What this exercise asks:
a. In the interview excerpt on the Army's adaptation, what position did Ray take in 2007?
b. Write the next part of the interview excerpt on the Army's adaptation, picking up right after its final sentence.

Document section:
☆ ☆ ☆ ☆
I say these two issues were related. If we had been better suited to the task, maybe we wouldn’t have been so heavy and such a blunt instrument, but we were. That’s the Army we had, and you don’t shape or reshape an army by writing an order and waking up the next day and finding that things are different. His struggle was that he was in an insurgency fight, didn’t really have a counterinsurgency force, and the clock was running. That’s very much, in a couple of sentences, my two-year experience at CENTCOM.
Bakich
It’s fascinating that your assessment of the Army is what it is. People that I read—John Nagl, Tom Ricks—they say, “Oh, no, we see the Army as an institution learning,” and point to people like, for example, General [Raymond] Odierno, who started off in the Iraq War in one way, and then by 2007, was doing radically different things.
Lute
But it’s one thing for an individual to go through a three-year period of adaptation. It’s another thing for an institution to do that. After commanding a division early in the war, Ray in 2007 became the three-star commander of the surge forces. The forces were rotating into Ray’s command on an annual basis. Remember, you have a wholesale change of force structure every year; you wipe the slate clean. Those forces that are coming from Mother Army, from the institutional base, had not had Ray’s three years of adaptation.
☆ ☆ ☆ ☆
Data section:
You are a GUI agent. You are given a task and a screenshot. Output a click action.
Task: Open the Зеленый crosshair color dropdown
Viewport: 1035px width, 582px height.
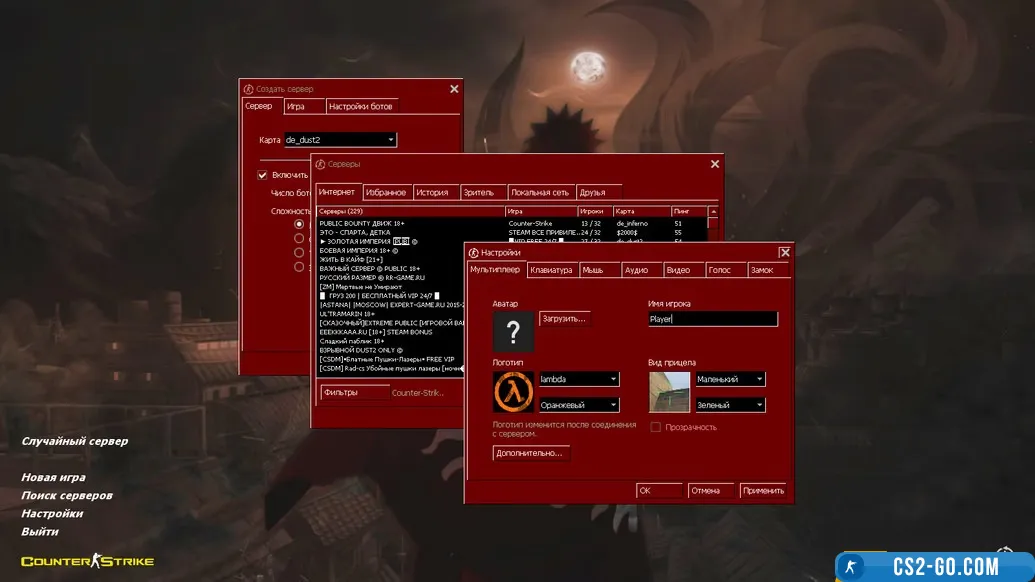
☆ ☆ ☆ ☆
Expected results:
a. He became the three-star commander of the surge forces.

b.
An associated problem is what I call lack of campaign continuity. Ray spent five years in Iraq. [David] Petraeus had three tours there: as a two-star, as a three-star, and as a four-star. Ryan Crocker, the U.S. Ambassador, had been a lifelong Arabist, spoke Arabic; I think that was his fourth embassy in the Arab world. When you have those kinds of leaders, you have the potential to see things differently and adapt. And John Abizaid speaks Arabic, had gone to school in Jordan, had served in UN [United Nations] peacekeeping in the region. I accept that Ray, as an individual, changed his perspective over time, but what I don’t accept is that the Army was able, in a period of just a few years, to adequately adapt to this operational setting.
Bakich
In that same vein, then, can you talk about General Casey’s performance during that time?
Lute
First of all, I’m a Casey fan, in case you haven’t noticed, and an Abizaid fan. [laughter] He went into an enormously confused, complex, and deteriorating situation in ’04 and righted the ship. He set in place processes, the senior-level executive command posture, that allowed those beneath him to get on with their tasks and he set things in motion. He also was experienced enough, and senior enough, to have a very close relationship with a series of Ambassadors: [John] Negroponte first, then [Zalmay] Khalilzad, then Crocker. Their photos are in the hallway somewhere in the State Department, as you know, icons. We upped the ante not only in terms of the military command structure, but also in the political and diplomatic pasture, and things began to settle in.
Now, I think George Casey would tell you—and maybe you’ve interviewed him or will interview him—that he struggled throughout with the resources provided not being a good fit. He was still tied to the conventional Marine Corps and the conventional Army, who were providing him 150,000 troops on rotation every year, but it’s seemingly fighting the war a year at a time.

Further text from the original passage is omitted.